К двенадцати появилась Маша. Точно не доверяя мне, снова подмела пол, потом пошла вдоль кроватей, загибая пальцы и приговаривая:
— Владик уходит, Семенов уходит, Миша уходит.
— Чего вы считаете, Маша? — спросила я.
— А кто уходит, — мимоходом ответила она.
— Кто уходит? На воскресенье? А разве не все?
— У нас ведь половина детдомовцев, — ответила Маша, не оборачиваясь ко мне. — Им некуда.
Детдомовцев. Это слово кольнуло меня, но я еще ничегошеньки не понимала. Мелькнуло только: значит, на воскресенье надо что-то придумать.
Как следует меня стукнуло чуть позже. К часу за ребятами стали приходить родные — забирать на воскресенье.
В вестибюль заходили матери и отцы, бабки и подростки, видно, братья и сестры. Малыши разгонялись им навстречу, хлопались в объятия, начинали что-то кричать, подпрыгивать, беспричинно смеяться.
Маша кивала головой, махала руками, а я не замечала радостных сцен. Я медленно просыпалась.
Я выбиралась из сна, где главными действующими лицами были моя особа и мои страсти.

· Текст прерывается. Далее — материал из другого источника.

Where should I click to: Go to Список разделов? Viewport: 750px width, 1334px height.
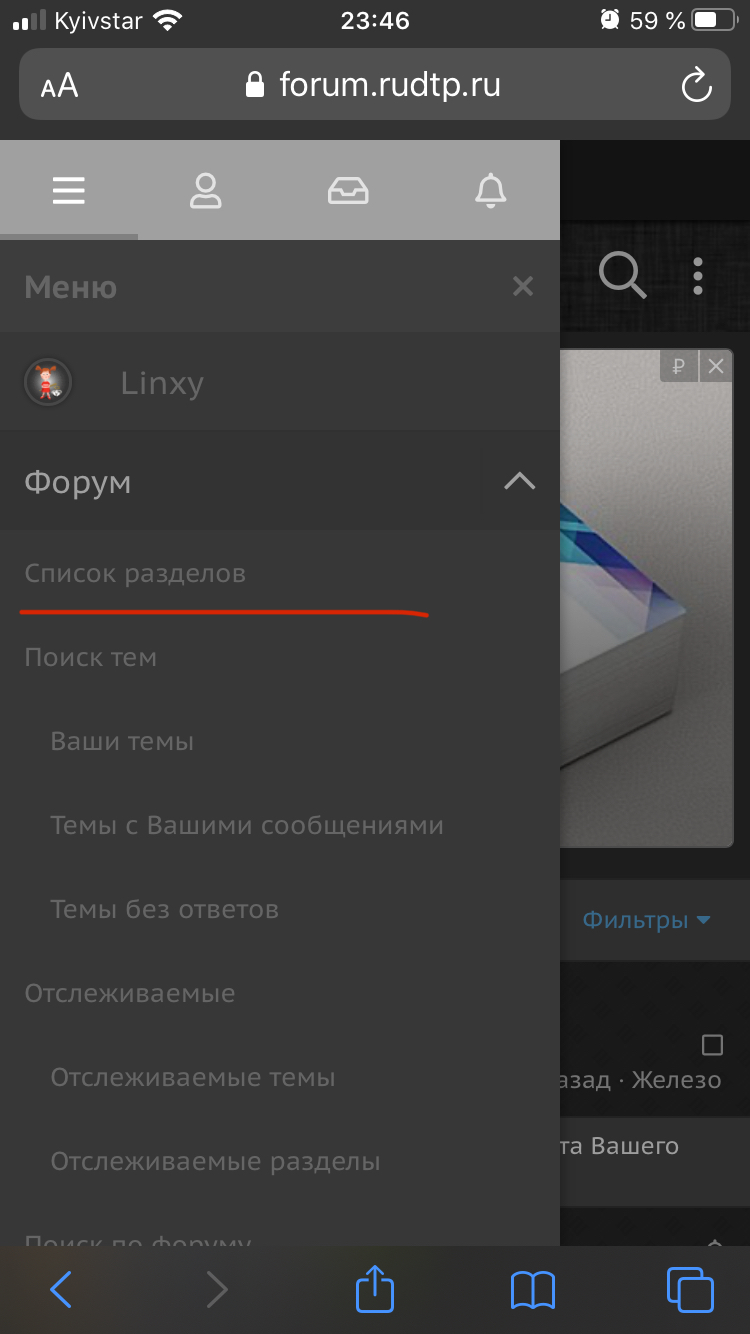pyautogui.click(x=135, y=574)
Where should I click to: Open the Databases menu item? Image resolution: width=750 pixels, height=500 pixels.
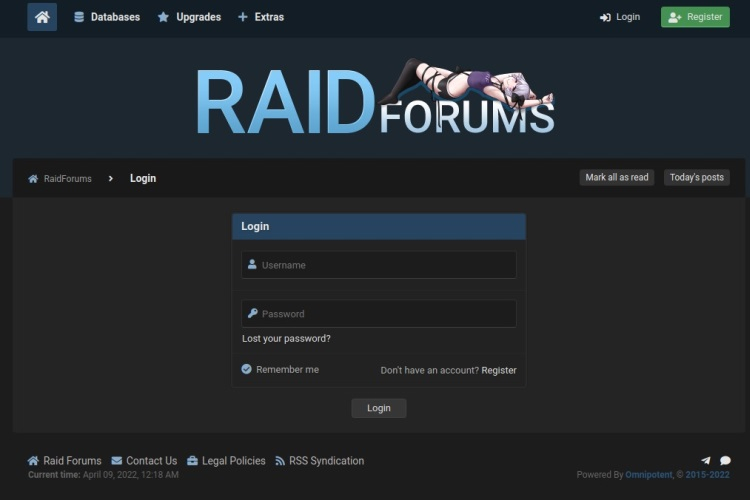coord(107,17)
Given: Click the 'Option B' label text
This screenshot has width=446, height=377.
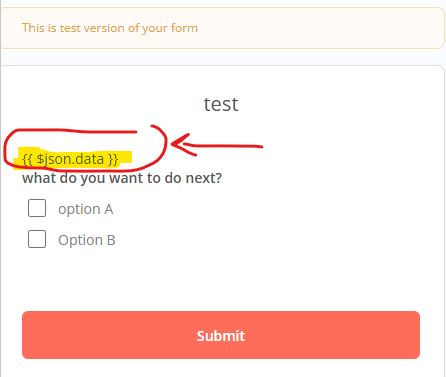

Я смотрела на школьную лестницу, и что-то потихоньку начинало раскачиваться во мне. Вдоль лестницы, на каждой ступеньке, стояли маленькие люди в серых костюмчиках или коричневых платьицах, нет, назвать их малышами не поворачивался язык: это были печальные и усталые маленькие люди. Они стояли друг над дружкой, голова над головой, руки по швам, они замерли, точно собрались сфотографироваться — на лестнице фотографироваться удобнее, никто никого не заслоняет, — только вот глаза были не для фотографии: удивленные, печальные, непонимающие глаза.

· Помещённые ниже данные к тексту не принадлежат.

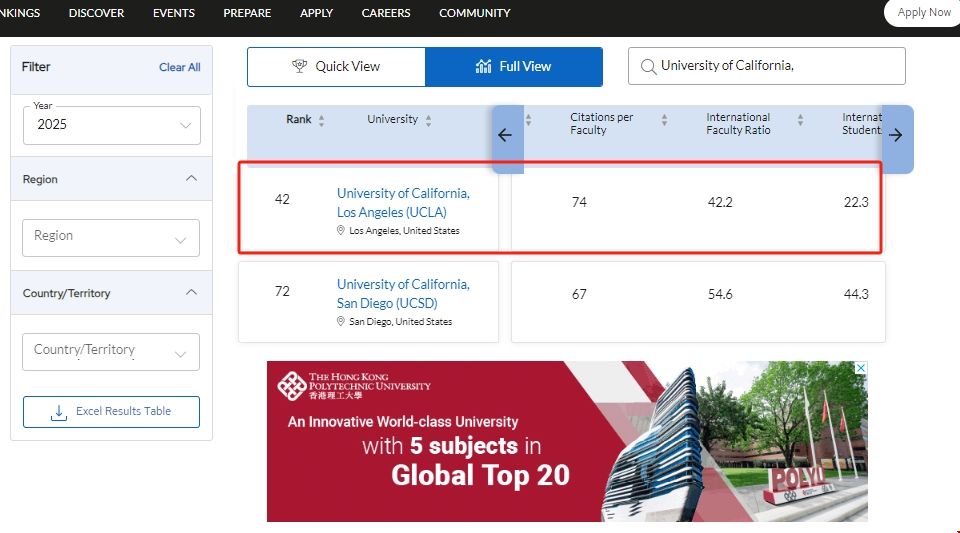Open the Country/Territory dropdown
Viewport: 960px width, 533px height.
click(111, 351)
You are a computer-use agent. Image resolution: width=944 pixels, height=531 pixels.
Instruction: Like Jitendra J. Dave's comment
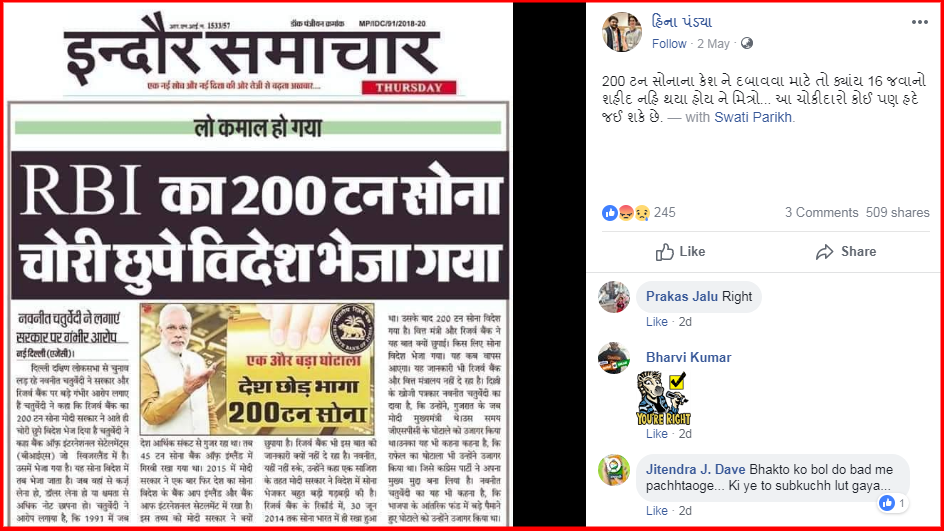point(656,511)
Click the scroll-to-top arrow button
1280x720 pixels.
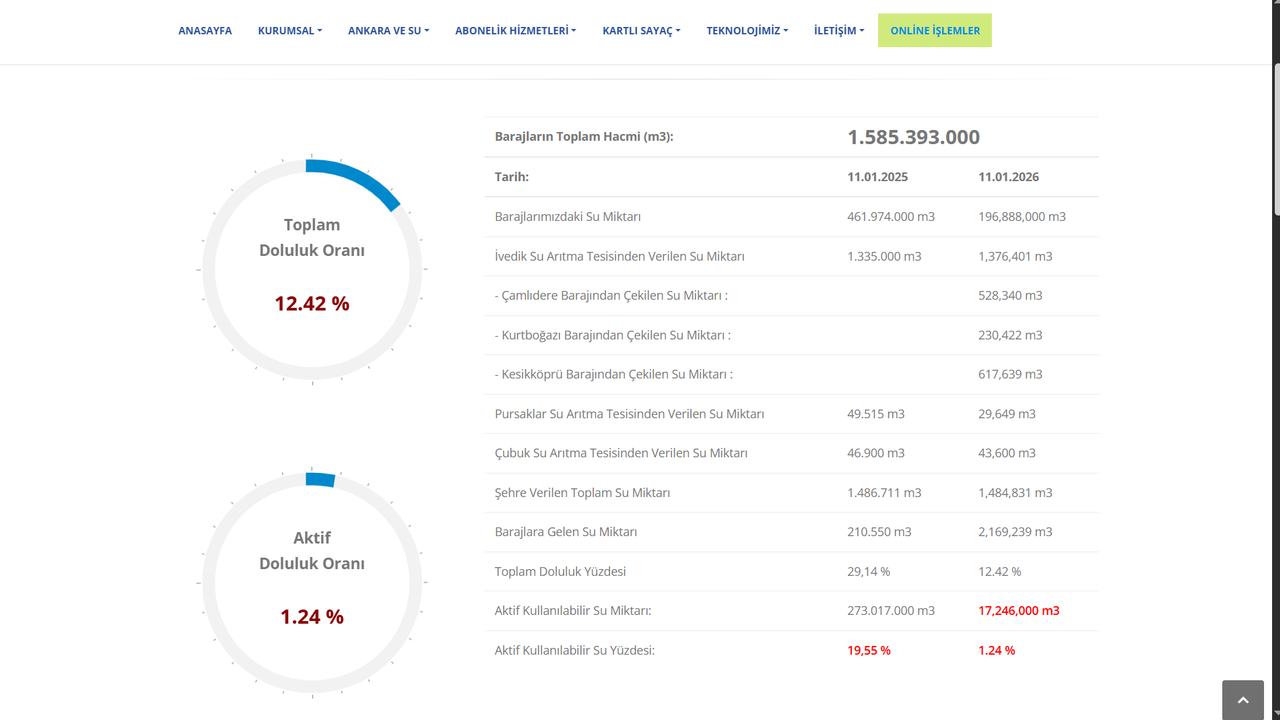pos(1243,700)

В школьном фойе возникло нечто несоединимое: те, кто уходил, не замечали лестницу, зато малыши с лестницы жадно внимали всему, что происходило на площадке.
Внизу царил смех, кипела радость, а там, на ступеньках, дрожала обида.

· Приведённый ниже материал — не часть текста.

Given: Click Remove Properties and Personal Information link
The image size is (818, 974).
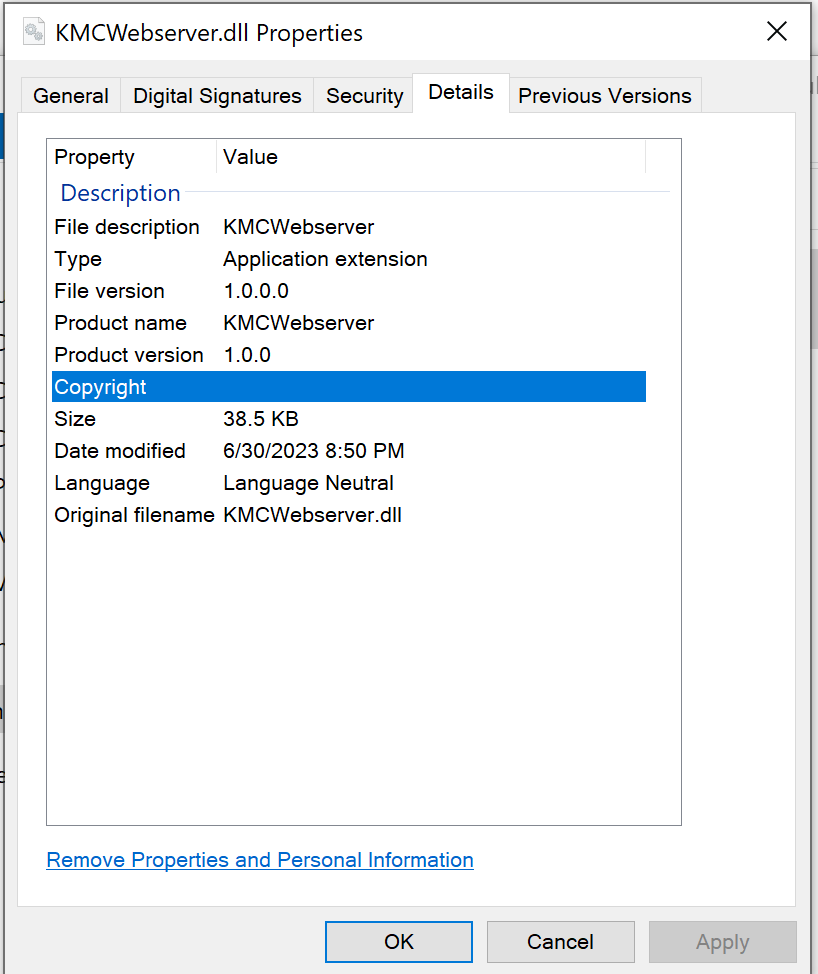Looking at the screenshot, I should (260, 860).
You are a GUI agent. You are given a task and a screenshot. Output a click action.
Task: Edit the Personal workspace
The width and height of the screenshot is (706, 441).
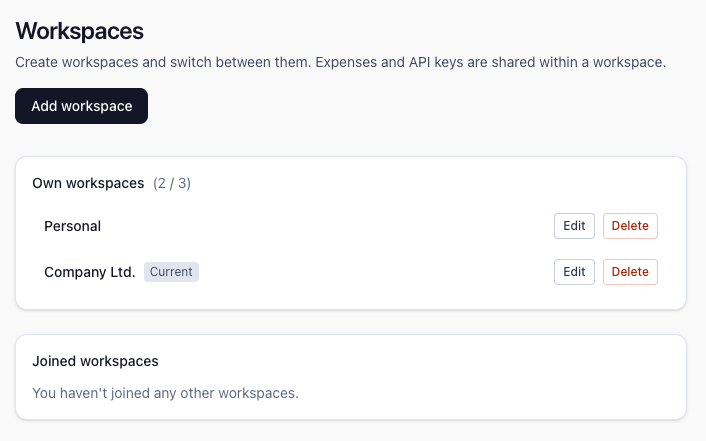574,226
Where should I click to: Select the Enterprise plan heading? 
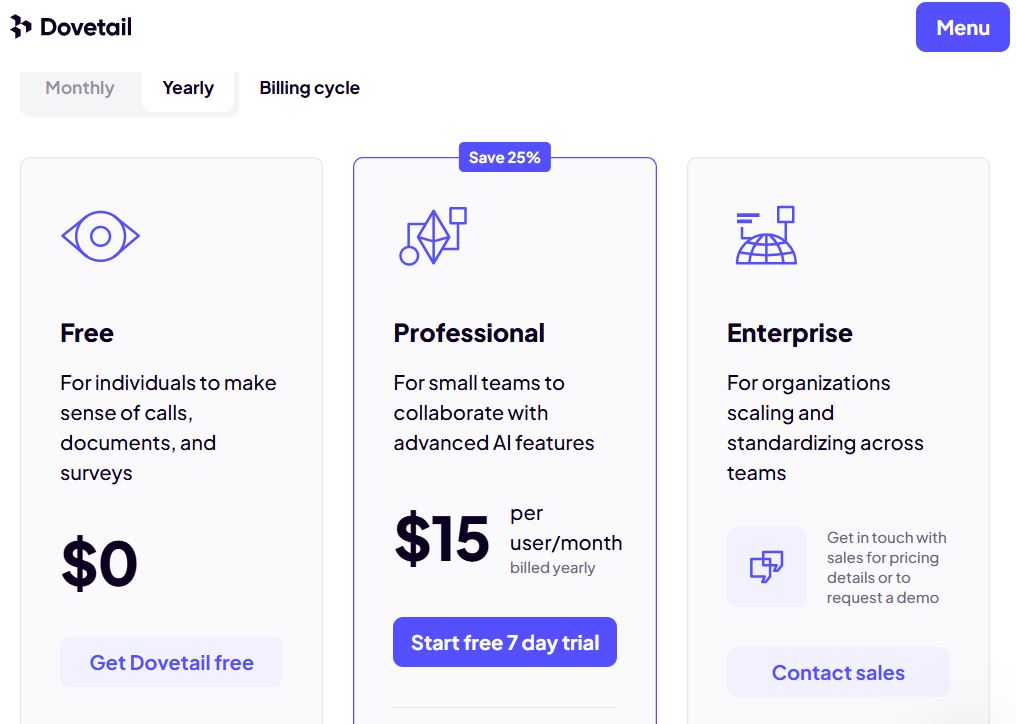click(x=790, y=333)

— Маша, — показала я глазами наверх, — это они?
— Каждый раз вот так, — ответила Маша. — Сердце разрывается.
Я смотрела снова и снова, вглядывалась в эти лица и точно начинала прозревать: вот оно, вот оно!
Суета в вестибюле растворилась, интернат опустел, мы были одни во всей школе — Маша, я и двадцать два первыша, переданных нам из дошкольного детского дома.
Маша рассказала мне, и я точно сфотографировала своей памятью не виденное мною: августовский двор, пустая еще школа, притихшие малыши и рядом с ними грудка одинаковых дешевеньких чемоданов темно-малинового цвета.
Ребят привезла директриса детдома, Маша говорила, совсем старуха, сдала Аполлону Аполлинарьевичу документы, расцеловала трижды каждого малыша, а потом настала сцена, которую невозможно вспомнить без слез. Старуха влезла в автобус, которым привезла детей, он затарахтел, а малышня заплакала в один голос и побежала за автобусом, не обращая внимания на Машу, на Аполлона Аполлинарьевича, ни на кого не обращая внимания, и так бежала за автобусом целый квартал, вглядываясь в бледное лицо старухи, пока машина не прибавила ходу. Так что Маша, Аполлон Аполлинарьевич и дядя Ваня, школьный дворник, собирали малышей по всему кварталу, а Маша плакала вместе с ними — от печали и еще от того, что боялась кого-нибудь потерять.
Этот Машин рассказ словно стал продолжением моей памяти. Ни впереди, ни позади у меня не было такого эпизода. Мне казалось: вернись я назад по своей жизни, мне пришлось бы свернуть с дороги, чтобы вновь оказаться в больнице возле мамы, а я должна была следовать прямо, в пыльный август, к автобусу со старухой, который уезжал со школьного двора, к грудке фибровых чемоданов и этим малышам. Меня не покидало чувство, что так или иначе я вынырнула сбоку позже положенного срока, а начинать мне надо было раньше, тогда, в час их приезда. И я должна начать оттуда.